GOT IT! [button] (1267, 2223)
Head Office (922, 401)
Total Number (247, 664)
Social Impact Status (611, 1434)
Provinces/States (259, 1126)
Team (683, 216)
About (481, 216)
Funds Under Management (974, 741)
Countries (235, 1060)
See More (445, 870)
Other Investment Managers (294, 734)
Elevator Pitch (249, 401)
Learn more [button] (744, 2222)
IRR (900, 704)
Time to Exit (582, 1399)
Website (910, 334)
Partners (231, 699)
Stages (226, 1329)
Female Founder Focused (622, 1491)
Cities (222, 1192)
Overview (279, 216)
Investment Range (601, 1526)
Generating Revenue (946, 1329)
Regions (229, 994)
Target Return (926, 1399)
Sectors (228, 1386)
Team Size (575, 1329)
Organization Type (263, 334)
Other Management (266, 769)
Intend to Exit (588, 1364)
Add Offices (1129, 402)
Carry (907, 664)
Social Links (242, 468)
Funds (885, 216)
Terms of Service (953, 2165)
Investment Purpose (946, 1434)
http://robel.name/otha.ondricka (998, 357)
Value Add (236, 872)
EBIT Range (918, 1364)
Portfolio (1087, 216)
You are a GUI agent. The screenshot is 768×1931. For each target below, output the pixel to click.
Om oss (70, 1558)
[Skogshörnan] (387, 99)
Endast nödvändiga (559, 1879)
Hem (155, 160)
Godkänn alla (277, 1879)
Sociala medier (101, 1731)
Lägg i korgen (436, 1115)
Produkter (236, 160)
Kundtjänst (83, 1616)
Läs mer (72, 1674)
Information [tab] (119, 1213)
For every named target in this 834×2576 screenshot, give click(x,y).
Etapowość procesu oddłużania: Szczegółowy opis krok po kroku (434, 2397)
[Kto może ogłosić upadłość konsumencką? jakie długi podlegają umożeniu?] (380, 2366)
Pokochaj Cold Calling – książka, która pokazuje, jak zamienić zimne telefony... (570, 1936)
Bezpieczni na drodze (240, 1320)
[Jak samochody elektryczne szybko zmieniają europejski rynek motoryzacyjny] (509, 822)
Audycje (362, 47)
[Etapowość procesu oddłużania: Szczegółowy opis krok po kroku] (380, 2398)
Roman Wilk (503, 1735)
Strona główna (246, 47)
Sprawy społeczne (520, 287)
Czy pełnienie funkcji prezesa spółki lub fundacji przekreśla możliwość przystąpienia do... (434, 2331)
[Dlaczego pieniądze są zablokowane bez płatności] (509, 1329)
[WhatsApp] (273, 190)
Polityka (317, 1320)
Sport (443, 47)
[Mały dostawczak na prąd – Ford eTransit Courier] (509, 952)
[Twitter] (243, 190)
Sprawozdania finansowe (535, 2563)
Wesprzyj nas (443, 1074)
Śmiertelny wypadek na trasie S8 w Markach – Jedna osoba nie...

**********

Task to complete
Make an exact copy of every record listed above.

Solution to the exercise
GOT IT! [button] (1267, 2223)
Head Office (922, 401)
Total Number (247, 664)
Social Impact Status (611, 1434)
Provinces/States (259, 1126)
Team (683, 216)
About (481, 216)
Funds Under Management (974, 741)
Countries (235, 1060)
See More (445, 870)
Other Investment Managers (294, 734)
Elevator Pitch (249, 401)
Learn more [button] (744, 2222)
IRR (900, 704)
Time to Exit (582, 1399)
Website (910, 334)
Partners (231, 699)
Stages (226, 1329)
Female Founder Focused (622, 1491)
Cities (222, 1192)
Overview (279, 216)
Investment Range (601, 1526)
Generating Revenue (946, 1329)
Regions (229, 994)
Target Return (926, 1399)
Sectors (228, 1386)
Team Size (575, 1329)
Organization Type (263, 334)
Other Management (266, 769)
Intend to Exit (588, 1364)
Add Offices (1129, 402)
Carry (907, 664)
Social Links (242, 468)
Funds (885, 216)
Terms of Service (953, 2165)
Investment Purpose (946, 1434)
http://robel.name/otha.ondricka (998, 357)
Value Add (236, 872)
EBIT Range (918, 1364)
Portfolio (1087, 216)
You are a GUI agent. The screenshot is 768×1931. For each target below, output the pixel to click.
Om oss (70, 1558)
[Skogshörnan] (387, 99)
Endast nödvändiga (559, 1879)
Hem (155, 160)
Godkänn alla (277, 1879)
Sociala medier (101, 1731)
Lägg i korgen (436, 1115)
Produkter (236, 160)
Kundtjänst (83, 1616)
Läs mer (72, 1674)
Information [tab] (119, 1213)
For every named target in this 834×2576 screenshot, give click(x,y).
Etapowość procesu oddłużania: Szczegółowy opis krok po kroku (434, 2397)
[Kto może ogłosić upadłość konsumencką? jakie długi podlegają umożeniu?] (380, 2366)
Pokochaj Cold Calling – książka, która pokazuje, jak zamienić zimne telefony... (570, 1936)
Bezpieczni na drodze (240, 1320)
[Jak samochody elektryczne szybko zmieniają europejski rynek motoryzacyjny] (509, 822)
Audycje (362, 47)
[Etapowość procesu oddłużania: Szczegółowy opis krok po kroku] (380, 2398)
Roman Wilk (503, 1735)
Strona główna (246, 47)
Sprawy społeczne (520, 287)
Czy pełnienie funkcji prezesa spółki lub fundacji przekreśla możliwość przystąpienia do... (434, 2331)
[Dlaczego pieniądze są zablokowane bez płatności] (509, 1329)
[WhatsApp] (273, 190)
Polityka (317, 1320)
Sport (443, 47)
[Mały dostawczak na prąd – Ford eTransit Courier] (509, 952)
[Twitter] (243, 190)
Sprawozdania finansowe (535, 2563)
Wesprzyj nas (443, 1074)
Śmiertelny wypadek na trasie S8 w Markach – Jedna osoba nie...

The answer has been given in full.